What the task requires ▸ I'd like the entire listing output verbatim, apart from the pictures.

Data to process ▸
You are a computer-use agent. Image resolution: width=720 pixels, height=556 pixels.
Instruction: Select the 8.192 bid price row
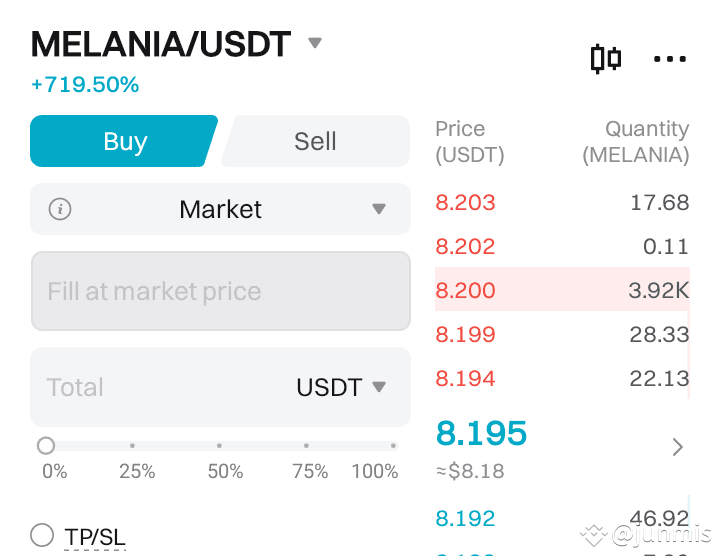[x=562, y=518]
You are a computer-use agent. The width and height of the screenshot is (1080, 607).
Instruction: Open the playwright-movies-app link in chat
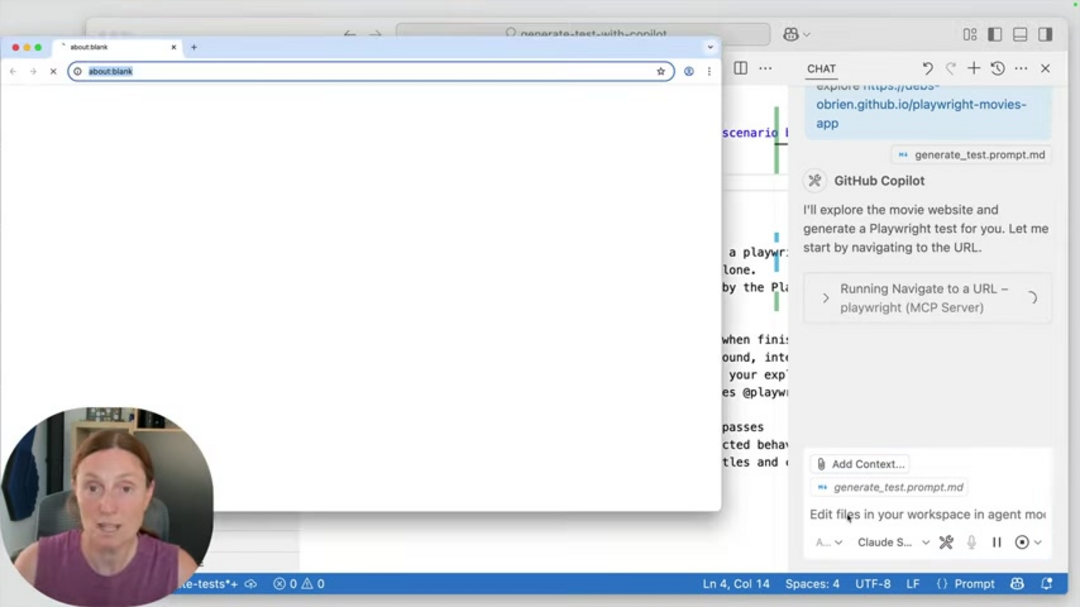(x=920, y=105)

Result of the exercise ▸
You are a computer-use agent. Image resolution: width=720 pixels, height=556 pixels.
Instruction: Select the 8.192 bid price row
[x=562, y=518]
You are a computer-use agent. The width and height of the screenshot is (1080, 607).
Instruction: Open the playwright-movies-app link in chat
(x=920, y=105)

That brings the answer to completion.